- [TASK PROMPT] Continue the article on Portugal's IMT and Stamp Tax exemptions for home buyers aged 35 and under, starting after its final sentence.

- [SOURCE EXTRACT]
## Start
Exemption from IMT and Stamp Tax: Savings Accounts for Young People Up to Age 35


Are you 35 or younger and looking to buy a home? Then we have some good news for you!

Given the great difficulty young people face in purchasing a home in Portugal, the government approved, at a meeting of the Council of Ministers, amendments to real estate legislation that, among other things, include a a government guarantee for mortgage loans and an exemption from the IMT (Municipal Tax on the Transfer of Real Estate for Consideration) and the Stamp Tax.
Let's start by looking at what this government guarantee entails.

A young couple holding the key to their new home

What is the Public Guarantee for home loans for young people up to age 35?

In practice, this government guarantee makes it possible to young people up to age 35 consider the government as a kind of “guarantor” when applying for a mortgage to purchase a property worth up to a maximum amount of 450,000 euros, which will make it easier to get the loan approved by the bank.

In addition to the buyer being limited to 35 years of age or younger, the rules for this assistance—which can cover up to 15% of the property’s market value (67,5 mil euros)—require that the home in question be used as a permanent residence and that the borrower(s) under the contract do not fall into a tax bracket higher than the 8th IRS bracket.

This government guarantee of up to 15% of the loan amount is ultimately extremely important because, according to the rules of the Bank of Portugal, real estate financing offered by banks and credit institutions has a maximum of 90%, which required borrowers to contribute the remaining 10%.

Now, with this guarantee, if, for example, you want to purchase a property with a sale price and an appraised value of 240,000 euros, the bank will finance up to a maximum of 216,000 euros, with the remaining 24,000 euros covered by the government.

As we have emphasized, this public guarantee is accompanied by an exemption from property transfer tax (IMT) and an exemption from stamp duty—measures and their practical implications that we will now explore.

IMT Exemption

What is IMT?

IMT or Municipal Tax on the Transfer of Real Estate for Consideration, is a tax paid to the government on real estate purchases, the amount of which varies depending on the property’s taxable value (VPT), its location, its intended use, and the applicable rate (ranging from 1% to 8%).
Given these factors, the IMT is generally the most expensive of all the taxes you will have to pay when purchasing your first permanent home, which makes this exemption measure, proposed by the government, essential in terms of access to credit and housing.

Who is eligible for the IMT exemption?

Under this measure, which took effect on August 1, young people up to age 35 who purchase a home for their own permanent residence up to the 4th IMT bracket (316,722 euros) will be able to take advantage of the exemption from paying this tax.
If the value exceeds 316,722 euros, the full exemption no longer applies. When purchasing a property valued at up to 633,453 euros, young people up to age 35 will only have to pay the IMT corresponding to the amount above 316,722 euros.
## End
- [DATASET CONTENT]
## Start
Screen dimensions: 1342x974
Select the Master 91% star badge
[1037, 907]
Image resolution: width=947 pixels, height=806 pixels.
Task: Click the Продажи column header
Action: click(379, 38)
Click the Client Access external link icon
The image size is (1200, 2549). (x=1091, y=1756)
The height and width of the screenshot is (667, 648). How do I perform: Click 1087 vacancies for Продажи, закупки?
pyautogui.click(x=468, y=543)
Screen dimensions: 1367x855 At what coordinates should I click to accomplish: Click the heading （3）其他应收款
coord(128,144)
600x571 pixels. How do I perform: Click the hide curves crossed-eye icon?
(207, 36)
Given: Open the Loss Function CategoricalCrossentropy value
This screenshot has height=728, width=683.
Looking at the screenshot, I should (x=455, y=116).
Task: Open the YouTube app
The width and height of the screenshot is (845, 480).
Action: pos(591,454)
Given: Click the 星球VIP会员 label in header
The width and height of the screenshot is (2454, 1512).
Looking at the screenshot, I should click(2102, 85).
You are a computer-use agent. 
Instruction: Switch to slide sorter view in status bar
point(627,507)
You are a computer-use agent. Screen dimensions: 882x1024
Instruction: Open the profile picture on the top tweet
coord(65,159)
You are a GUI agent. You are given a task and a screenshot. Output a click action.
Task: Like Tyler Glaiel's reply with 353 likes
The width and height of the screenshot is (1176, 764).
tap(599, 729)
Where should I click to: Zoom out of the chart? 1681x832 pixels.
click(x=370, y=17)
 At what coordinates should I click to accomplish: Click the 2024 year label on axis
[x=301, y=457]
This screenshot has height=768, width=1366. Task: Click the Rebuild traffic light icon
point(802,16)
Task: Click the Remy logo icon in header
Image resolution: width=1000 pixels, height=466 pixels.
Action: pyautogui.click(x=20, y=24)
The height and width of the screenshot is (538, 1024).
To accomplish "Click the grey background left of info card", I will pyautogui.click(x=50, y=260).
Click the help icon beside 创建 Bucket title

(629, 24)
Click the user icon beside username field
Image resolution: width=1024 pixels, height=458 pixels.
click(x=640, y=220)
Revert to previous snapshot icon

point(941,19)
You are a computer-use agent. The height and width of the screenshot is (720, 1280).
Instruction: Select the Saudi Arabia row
## End
- [EXERCISE RESPONSE]
Stamp Tax Exemption

What is the Stamp Tax, and how much is it?

Stamp Tax is a consumption tax on transactions or contracts to which VAT does not apply.

In practice, this tax is levied on all acts, contracts, documents, papers, securities, or other legal situations listed in the General Stamp Tax Schedule, including loans, lease agreements, games of chance, and other financial transactions.

In terms of amounts, the stamp tax varies depending on the type of contract, the legal act in question, and the timeframes involved, among other factors.

In the case of a real estate purchase agreement—specifically a mortgage agreement—you will be required to pay stamp tax on two occasions: the first at the time the deed is executed, and the second when the funds are deposited into your account.

For this type of loan, the fee applicable to the deed is 0,8% whereas when the loan proceeds are received, the rate may be either 0,5% if the term is between 1 and 5 years, such as 0.6% if it is longer than 5 years.

In addition to these payments, you will also have to pay stamp tax on bank fees, at a rate that is typically 4%.

All in all, stamp duty costs are a heavy burden for most young people who want to buy their own home. Or at least they were… until now.

Who is eligible for a stamp tax exemption?

As with the IMT exemption, as of August 1, people up to age 35 are now exempt from paying stamp duty and fixed fees related to the purchase of a home.

The rules governing the granting of this exemption are similar to those applied to the IMT exemption, that is, If the value of the property is less than 316,722 euros, you will be entitled to a full exemption, whereas if the property is valued at up to 633,453 euros, the discount will correspond to the amount exceeding 316,722 euros.

It should be noted that, prior to the government’s announcement of these exemptions, anyone who purchased a permanent residence in mainland Portugal with a VPT or deed value of up to 101,917 euros was already eligible for an exemption.

If the property is located in the Autonomous Region of Madeira or the Azores, the exemption would apply to a VPT or deed value of up to 127,396.25 euros.

A happy young couple playing in their new home

How do I apply for an exemption from IMT and Stamp Tax?

If you meet the requirements for an exemption from IMT and Stamp Tax, you must submit your request by filling out the IMT Model 1 which you can obtain from your personal page on the Finance Portal or, alternatively, submit that document at a Finance Office.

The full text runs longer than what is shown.